* [Exercise directions]:
Convert the stretch of the records from the line containing "Image resolution: width=1456 pixels, height=827" through the end into a JSON list of strings, with one string per line and blank lines omitted.

* [The records]:
★ ★ ★ ★

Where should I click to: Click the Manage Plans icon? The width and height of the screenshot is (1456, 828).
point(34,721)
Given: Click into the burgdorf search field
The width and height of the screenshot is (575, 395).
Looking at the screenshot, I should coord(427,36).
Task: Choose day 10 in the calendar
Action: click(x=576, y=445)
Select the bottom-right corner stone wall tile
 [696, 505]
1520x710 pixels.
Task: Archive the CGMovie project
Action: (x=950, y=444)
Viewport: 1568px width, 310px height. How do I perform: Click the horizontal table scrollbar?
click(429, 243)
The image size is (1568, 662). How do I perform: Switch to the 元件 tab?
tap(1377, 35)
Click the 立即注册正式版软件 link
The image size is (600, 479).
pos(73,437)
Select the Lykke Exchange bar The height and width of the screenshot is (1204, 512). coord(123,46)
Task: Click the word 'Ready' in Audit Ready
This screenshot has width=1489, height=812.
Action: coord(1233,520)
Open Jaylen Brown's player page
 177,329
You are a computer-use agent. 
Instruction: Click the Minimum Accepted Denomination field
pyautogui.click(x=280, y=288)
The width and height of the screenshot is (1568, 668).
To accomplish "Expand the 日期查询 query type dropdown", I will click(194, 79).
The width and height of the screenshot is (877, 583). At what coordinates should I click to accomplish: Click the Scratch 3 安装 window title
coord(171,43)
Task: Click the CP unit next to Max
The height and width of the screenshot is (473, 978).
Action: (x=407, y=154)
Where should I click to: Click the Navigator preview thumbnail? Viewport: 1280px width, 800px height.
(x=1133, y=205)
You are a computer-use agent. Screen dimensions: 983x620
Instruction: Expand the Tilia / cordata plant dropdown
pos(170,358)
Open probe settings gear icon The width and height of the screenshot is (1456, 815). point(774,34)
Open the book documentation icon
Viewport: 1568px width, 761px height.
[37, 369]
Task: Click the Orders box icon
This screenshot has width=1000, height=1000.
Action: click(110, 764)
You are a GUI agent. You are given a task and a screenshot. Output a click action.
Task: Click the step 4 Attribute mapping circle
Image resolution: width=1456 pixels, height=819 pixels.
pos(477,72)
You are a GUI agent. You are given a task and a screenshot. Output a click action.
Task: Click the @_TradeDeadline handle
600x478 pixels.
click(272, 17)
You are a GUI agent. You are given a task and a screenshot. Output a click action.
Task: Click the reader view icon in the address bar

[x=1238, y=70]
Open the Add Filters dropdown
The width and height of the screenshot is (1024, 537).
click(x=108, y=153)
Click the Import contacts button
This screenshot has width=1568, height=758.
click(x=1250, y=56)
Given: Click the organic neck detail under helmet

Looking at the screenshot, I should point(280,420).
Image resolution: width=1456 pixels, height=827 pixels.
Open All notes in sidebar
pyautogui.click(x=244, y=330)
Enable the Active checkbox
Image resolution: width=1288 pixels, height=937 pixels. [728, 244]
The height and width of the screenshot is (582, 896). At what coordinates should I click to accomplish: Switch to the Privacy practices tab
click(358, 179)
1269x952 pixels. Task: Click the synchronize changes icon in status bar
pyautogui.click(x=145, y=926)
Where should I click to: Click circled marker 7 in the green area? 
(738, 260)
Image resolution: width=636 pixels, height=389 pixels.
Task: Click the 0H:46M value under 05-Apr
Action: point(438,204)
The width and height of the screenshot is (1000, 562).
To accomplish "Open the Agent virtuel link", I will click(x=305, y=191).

★ ★ ★ ★

* [Written answer]:
[
  "Image resolution: width=1456 pixels, height=827 pixels.",
  "Open All notes in sidebar",
  "pyautogui.click(x=244, y=330)",
  "Enable the Active checkbox",
  "Image resolution: width=1288 pixels, height=937 pixels. [728, 244]",
  "The height and width of the screenshot is (582, 896). At what coordinates should I click to accomplish: Switch to the Privacy practices tab",
  "click(358, 179)",
  "1269x952 pixels. Task: Click the synchronize changes icon in status bar",
  "pyautogui.click(x=145, y=926)",
  "Where should I click to: Click circled marker 7 in the green area? ",
  "(738, 260)",
  "Image resolution: width=636 pixels, height=389 pixels.",
  "Task: Click the 0H:46M value under 05-Apr",
  "Action: point(438,204)",
  "The width and height of the screenshot is (1000, 562).",
  "To accomplish \"Open the Agent virtuel link\", I will click(x=305, y=191)."
]